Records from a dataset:
================================

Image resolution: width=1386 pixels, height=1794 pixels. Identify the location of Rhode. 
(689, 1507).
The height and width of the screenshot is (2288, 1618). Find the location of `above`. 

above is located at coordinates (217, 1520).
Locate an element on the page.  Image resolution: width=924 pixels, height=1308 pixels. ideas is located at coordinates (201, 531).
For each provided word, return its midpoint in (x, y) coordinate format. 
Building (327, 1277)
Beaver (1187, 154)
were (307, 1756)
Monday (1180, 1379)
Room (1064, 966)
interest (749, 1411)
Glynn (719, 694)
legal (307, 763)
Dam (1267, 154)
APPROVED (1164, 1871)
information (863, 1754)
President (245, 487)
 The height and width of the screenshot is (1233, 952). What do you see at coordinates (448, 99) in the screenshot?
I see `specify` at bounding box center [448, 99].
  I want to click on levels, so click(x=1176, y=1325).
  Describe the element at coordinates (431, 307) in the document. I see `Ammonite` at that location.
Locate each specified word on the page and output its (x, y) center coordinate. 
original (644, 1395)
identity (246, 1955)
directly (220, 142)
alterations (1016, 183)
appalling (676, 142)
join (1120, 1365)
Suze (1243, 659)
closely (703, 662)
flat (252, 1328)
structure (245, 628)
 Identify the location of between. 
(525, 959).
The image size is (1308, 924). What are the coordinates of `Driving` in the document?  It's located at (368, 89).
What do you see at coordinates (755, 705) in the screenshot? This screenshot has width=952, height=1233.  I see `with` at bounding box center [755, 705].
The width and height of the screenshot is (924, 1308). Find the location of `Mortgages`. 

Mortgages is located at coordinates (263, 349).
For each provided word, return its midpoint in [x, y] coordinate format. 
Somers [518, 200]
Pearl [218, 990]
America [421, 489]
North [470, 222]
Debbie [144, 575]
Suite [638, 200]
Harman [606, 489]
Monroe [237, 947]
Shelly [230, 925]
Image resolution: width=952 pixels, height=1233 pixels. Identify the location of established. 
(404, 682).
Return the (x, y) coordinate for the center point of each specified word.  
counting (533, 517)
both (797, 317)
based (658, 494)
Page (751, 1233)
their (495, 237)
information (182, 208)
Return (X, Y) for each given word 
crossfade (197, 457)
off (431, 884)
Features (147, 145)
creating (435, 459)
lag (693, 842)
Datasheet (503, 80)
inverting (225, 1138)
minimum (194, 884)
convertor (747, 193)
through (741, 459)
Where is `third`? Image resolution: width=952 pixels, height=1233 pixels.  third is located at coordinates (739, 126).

================================

Copy the data from its first line through the line that contains "above is located at coordinates (217, 1520).", including both of those lines, without changing anything.

### Completed task
Image resolution: width=1386 pixels, height=1794 pixels. Identify the location of Rhode. 
(689, 1507).
The height and width of the screenshot is (2288, 1618). Find the location of `above`. 

above is located at coordinates (217, 1520).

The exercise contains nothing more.